Work task:
In the material below, how many lines contain the word "computer"? The reply must be that number alone.

Extracted records:
····················

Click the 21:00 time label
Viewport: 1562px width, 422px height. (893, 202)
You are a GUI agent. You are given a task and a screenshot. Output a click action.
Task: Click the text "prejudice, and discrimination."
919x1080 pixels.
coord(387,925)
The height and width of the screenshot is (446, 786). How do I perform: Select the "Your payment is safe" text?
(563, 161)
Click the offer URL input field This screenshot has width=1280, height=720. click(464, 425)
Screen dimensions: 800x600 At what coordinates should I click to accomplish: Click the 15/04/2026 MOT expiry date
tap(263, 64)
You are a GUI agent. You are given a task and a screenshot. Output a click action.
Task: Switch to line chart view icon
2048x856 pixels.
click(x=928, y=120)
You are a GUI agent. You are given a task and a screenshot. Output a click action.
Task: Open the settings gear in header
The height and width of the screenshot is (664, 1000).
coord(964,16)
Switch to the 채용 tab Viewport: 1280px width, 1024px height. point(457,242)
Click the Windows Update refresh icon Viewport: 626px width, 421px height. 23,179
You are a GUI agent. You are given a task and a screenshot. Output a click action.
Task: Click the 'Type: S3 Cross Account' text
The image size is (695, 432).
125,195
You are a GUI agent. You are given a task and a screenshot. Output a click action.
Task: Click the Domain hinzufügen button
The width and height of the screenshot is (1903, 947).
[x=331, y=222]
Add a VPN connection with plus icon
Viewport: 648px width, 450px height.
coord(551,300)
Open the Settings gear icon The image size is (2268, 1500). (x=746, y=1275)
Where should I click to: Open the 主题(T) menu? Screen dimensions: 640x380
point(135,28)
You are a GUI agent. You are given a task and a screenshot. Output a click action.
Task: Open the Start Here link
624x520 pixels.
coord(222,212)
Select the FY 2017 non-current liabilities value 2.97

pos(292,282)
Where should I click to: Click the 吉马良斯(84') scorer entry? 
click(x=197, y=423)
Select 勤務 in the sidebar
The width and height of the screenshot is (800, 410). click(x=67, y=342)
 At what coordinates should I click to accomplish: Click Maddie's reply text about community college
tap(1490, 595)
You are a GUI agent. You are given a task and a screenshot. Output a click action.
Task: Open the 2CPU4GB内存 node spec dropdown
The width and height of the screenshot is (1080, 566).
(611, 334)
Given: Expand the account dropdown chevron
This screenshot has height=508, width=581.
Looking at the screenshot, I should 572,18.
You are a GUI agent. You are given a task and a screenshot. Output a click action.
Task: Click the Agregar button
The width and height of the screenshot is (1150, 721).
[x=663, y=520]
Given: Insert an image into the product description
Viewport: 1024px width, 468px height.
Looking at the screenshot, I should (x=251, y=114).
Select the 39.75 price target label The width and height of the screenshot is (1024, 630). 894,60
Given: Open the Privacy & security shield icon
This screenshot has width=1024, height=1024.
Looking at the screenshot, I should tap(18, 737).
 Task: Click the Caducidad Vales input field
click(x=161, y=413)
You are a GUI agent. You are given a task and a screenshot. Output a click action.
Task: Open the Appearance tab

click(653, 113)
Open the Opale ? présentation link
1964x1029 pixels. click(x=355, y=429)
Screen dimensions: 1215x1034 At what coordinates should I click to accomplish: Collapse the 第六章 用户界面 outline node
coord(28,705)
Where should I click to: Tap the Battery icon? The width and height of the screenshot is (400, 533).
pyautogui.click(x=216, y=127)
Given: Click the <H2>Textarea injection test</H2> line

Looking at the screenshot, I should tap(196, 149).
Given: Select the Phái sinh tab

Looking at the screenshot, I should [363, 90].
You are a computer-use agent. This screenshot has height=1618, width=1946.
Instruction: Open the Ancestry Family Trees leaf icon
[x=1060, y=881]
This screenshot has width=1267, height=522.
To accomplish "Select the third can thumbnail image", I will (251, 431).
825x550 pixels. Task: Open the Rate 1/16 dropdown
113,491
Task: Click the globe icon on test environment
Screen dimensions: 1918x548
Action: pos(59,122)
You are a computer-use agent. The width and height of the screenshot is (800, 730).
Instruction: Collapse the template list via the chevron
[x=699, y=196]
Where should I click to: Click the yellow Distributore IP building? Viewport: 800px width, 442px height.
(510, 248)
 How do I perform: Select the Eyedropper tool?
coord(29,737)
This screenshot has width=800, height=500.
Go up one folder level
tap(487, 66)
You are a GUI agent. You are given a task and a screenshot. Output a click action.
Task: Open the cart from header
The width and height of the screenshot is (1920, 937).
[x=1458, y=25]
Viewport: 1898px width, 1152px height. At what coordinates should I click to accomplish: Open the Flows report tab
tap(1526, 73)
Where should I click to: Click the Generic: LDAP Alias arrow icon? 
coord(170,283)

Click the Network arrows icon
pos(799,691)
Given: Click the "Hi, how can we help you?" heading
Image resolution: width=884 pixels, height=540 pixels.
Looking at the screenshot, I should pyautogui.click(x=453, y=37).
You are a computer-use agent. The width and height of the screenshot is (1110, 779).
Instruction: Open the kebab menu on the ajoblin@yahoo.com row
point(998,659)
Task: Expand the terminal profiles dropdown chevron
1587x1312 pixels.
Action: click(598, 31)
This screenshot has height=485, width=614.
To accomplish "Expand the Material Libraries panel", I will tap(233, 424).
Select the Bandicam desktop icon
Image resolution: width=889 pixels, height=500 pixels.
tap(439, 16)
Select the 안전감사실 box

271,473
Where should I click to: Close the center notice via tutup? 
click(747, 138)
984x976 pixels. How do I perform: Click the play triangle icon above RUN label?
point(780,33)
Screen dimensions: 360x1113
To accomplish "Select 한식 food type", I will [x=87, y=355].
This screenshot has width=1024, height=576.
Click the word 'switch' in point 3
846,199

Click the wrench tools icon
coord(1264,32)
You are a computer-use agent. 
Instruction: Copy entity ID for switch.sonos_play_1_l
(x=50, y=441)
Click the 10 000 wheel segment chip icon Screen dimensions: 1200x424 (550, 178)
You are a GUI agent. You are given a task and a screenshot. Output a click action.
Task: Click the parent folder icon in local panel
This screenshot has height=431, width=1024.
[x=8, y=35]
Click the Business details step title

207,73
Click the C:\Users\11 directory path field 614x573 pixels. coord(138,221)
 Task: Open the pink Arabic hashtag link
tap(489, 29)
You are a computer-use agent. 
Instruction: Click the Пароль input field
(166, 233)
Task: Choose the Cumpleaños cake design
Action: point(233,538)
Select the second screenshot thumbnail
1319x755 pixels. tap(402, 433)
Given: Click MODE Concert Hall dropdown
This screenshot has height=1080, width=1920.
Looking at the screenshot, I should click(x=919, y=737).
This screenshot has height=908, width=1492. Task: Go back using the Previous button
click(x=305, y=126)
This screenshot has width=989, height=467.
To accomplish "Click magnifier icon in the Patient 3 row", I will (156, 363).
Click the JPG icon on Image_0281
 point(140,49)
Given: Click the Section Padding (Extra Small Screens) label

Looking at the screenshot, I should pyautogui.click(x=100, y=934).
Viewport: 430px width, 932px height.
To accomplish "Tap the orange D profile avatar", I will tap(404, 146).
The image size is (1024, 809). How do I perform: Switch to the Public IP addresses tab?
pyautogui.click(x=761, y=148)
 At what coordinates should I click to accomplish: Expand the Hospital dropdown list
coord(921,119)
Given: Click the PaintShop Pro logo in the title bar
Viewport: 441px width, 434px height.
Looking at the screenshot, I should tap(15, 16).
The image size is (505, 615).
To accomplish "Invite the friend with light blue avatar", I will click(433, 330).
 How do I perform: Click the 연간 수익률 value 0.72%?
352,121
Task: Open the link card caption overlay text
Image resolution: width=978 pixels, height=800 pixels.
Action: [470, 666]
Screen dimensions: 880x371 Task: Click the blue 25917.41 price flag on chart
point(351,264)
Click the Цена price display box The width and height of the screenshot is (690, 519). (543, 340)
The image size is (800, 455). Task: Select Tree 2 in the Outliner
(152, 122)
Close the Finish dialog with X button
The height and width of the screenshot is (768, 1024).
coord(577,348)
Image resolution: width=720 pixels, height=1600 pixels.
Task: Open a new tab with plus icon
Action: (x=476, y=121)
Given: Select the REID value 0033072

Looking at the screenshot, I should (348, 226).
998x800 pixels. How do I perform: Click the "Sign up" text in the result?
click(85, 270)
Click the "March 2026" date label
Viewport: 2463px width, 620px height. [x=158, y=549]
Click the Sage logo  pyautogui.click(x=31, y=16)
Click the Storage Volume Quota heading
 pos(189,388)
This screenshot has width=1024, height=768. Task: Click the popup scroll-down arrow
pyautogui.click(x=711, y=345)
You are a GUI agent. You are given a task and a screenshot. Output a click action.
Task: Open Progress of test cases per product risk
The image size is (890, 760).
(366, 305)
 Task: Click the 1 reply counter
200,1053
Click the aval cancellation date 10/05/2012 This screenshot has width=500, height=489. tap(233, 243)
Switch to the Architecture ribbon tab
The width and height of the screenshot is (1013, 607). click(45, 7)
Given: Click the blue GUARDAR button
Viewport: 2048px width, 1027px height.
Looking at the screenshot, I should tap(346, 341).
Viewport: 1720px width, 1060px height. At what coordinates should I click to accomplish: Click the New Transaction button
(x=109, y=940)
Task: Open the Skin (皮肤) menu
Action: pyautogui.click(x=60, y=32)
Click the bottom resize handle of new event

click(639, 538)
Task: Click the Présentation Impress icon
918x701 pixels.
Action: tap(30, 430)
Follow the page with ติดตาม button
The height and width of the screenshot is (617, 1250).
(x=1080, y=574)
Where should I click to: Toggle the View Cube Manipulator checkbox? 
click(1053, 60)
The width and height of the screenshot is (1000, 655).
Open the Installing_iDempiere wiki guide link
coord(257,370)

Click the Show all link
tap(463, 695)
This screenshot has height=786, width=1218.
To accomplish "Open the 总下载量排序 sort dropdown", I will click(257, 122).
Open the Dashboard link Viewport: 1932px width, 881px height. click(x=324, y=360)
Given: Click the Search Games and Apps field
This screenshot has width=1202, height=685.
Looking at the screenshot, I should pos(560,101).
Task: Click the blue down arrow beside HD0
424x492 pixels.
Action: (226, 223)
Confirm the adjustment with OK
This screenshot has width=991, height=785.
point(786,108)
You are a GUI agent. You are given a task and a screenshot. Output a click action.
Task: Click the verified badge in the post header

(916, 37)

····················

Answer to this problem:
5